Si notano sempre più spesso condotte sconvenienti in centro storico, il cosiddetto “salotto cittadino” tanto decantato dai burocrati del turismo locale, altroché chiasso proveniente da benemeriti aperitivi spontanei, la sgradevolezza è sempre in qualche modo premeditata, attitudinale, sagomata da anni di onanismo televisivo, protetta dallo spirito del tempo: signore e signorine che vanno a matrimoni religiosi abbigliate come adescatrici, i maschi invece moda-mafia, gessato cravattona gialla occhiali a specchio, autovettura d’epoca noleggiata, pacchiani schiamazzi; applausi altresì ai funerali, festeggiamenti di laurea che si tramutano in baccanali di cattivo gusto coronato alloro, frizzi e lazzi (perché fare i pagliacci? C’è ancora un confine tra goliardia e indegnità comportamentale?), nessun rituale è risparmiato dalla canzonatura; mandrie di alienati col monopattino che sferragliano sul ciottolato – viatico meritevole invece di cavalli e carrozze – obnubilati tra neon violenti di vetrine bianche, catene d’abbigliamento minimaliste, libri telefoni gadget o tutto insieme poco importa; sessantenni color ocra ostensori dell’abbronzatura perenne, centro estetico dieta equilibrata, deambulanti per vie medievali in brache corte e scarpe da ginnastica fluorescenti.

Qua non s’invecchia più, eppure tutto decade, tutto sprofonda nella nuovissima presunta bellezza. Dove siamo, in spiaggia? Sul panfilo? A Capalbio? O forse la passeggiata preserale, in un capoluogo di provincia centro-padano, è considerabile alla stregua di una propaggine dell’annichilente, metodica, ossessiva religiosità da palestra? Per l’appunto, proprio la palestra è l’orrore, cloaca salutista, chiesa del male ben peggio del periferico centro commerciale carrello-spesone-marmocchi vocianti, giacché ci si va mica per fare a pugni come ai gloriosi tempi della boxe, ma più miseramente con la scusa balorda di tenersi in forma nell’asettico pollaio meccanico. Per giunta pagando, quando dovendo faticare per vivere si guadagna sempre meno. Che ce ne faremo mai di tutta questa patriottica forma fisica, di questa tonica beltà diffusa, omologata insacchettata dentro tessuti tecnici catarifrangenti? Quando s’è perduta la buona abitudine di sfidare il rivale a duello, perché addestrarsi? A cos’altro, senza guerre all’orizzonte? difatti la faccenda è sfuggita di mano ed ora ci ritroviamo tra le palle sacrestani dei bilancieri che mangiano solo pollo e riso in bianco, e femmine isteriche coi muscoli. Bel risultato.

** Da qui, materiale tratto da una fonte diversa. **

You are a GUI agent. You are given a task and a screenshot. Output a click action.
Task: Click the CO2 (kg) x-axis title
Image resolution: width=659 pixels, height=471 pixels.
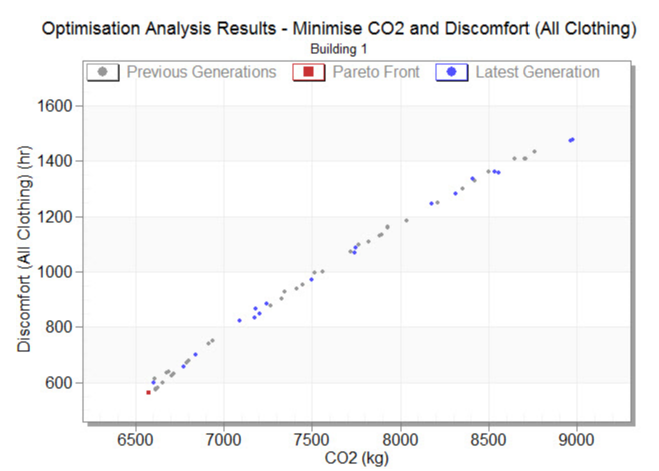click(x=356, y=458)
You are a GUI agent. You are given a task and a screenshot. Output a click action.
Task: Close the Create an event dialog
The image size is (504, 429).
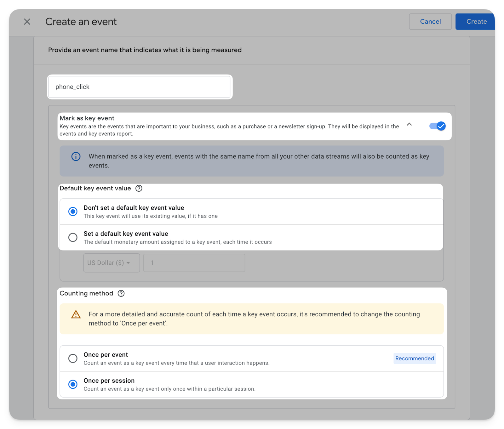pos(27,22)
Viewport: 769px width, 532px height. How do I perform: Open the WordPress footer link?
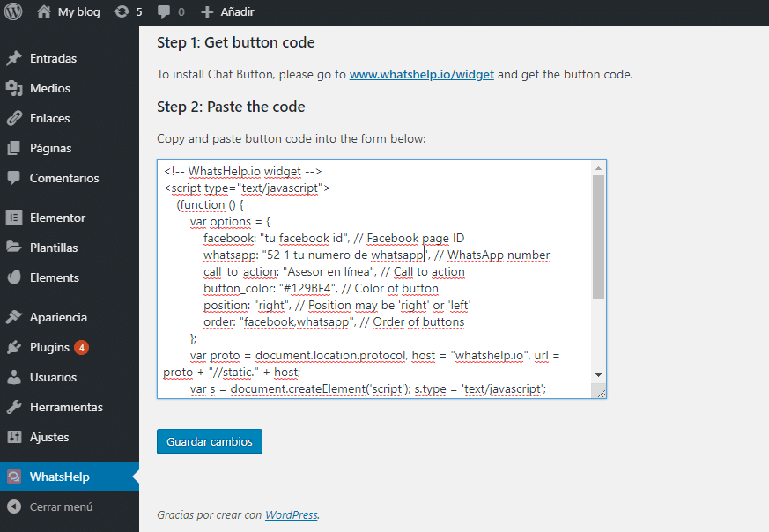(291, 514)
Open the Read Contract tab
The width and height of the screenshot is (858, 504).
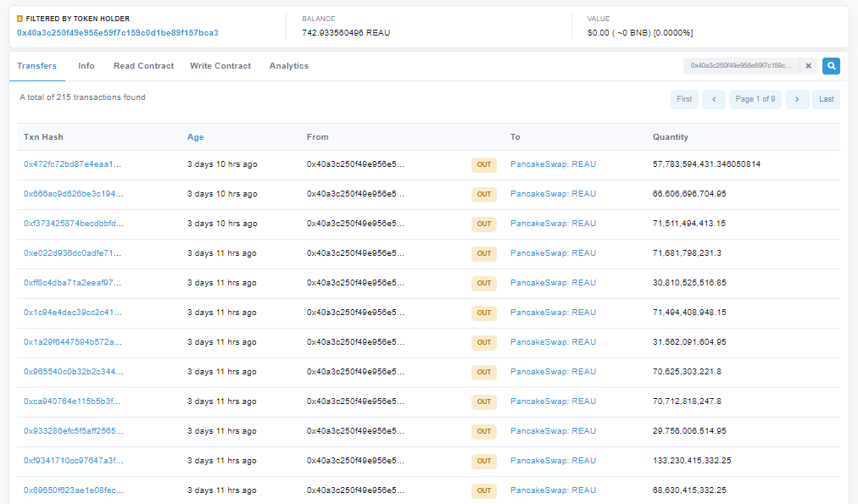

Guarda quel tale, ad esempio, si sta liberando il padiglione auricolare con il mignolo, mentre come tutti è ingobbito sul telefono, quell’altro al buffet s’è riempito il piatto a dismisura perché pensa che le tartine siano gratis. Piccinerie, consuetudini mondane, minuta volgarità si converrà, non fosse per l’apocalittico onnipresente filtro Instagram, in grado di trasfigurare centuplicando dozzinali vicende e ombelicali quisquiglie in un impeccabile caleidoscopio demiurgico, oscenità saturate di un mondo parallelo fagocitante quello reale, la natura sputata fuori col tramonto giusto, stereotipata per eccesso. Questa è pornografia, vieppiù a tavola: perché mai immortalare la pasta e fagioli appannando la fotocamera, quando basterebbe ai sensi, vista olfatto gusto, l’atto di mangiarla? La foto è diventata più importante del piatto, nell’odierna gerarchia del kitsch postmoderno. Poi ci lamentiamo degli stranieri sovente inurbani, certo, pure quelli africani sciabattano rumorosamente, con andature da dromedari e approcci confidenziali immotivati – “Ciao Capo!” – ma chi ti conosce? Diamoci del Voi piuttosto. La città è inaffrontabile, vieppiù se piagata da nomea culturale e presidi Unesco Rinascimento interattivo con la nuova App, perché allora arrivano i turisti a frotte, la vera barbarie della nostra epoca cinicamente economica, pigramente generalista, vacuamente affollata.

E se la campagna fosse più fasulla della città? Ma certamente, davvero tutto è ugualmente falsato, corrotto e abbruttito dacché le parole d’ordine, costrette in piroette enfatiche, larve morbose della trimurti “Storytelling, Progetto, Evento”, sono calate in provincia come ovunque, ma recando danni peggiori alla comunità decentrata: servono a descrivere il vuoto pneumatico di un sempre più generico e verboso progresso, tradendo quel poco di vero rimasto che abbiamo sotto al naso.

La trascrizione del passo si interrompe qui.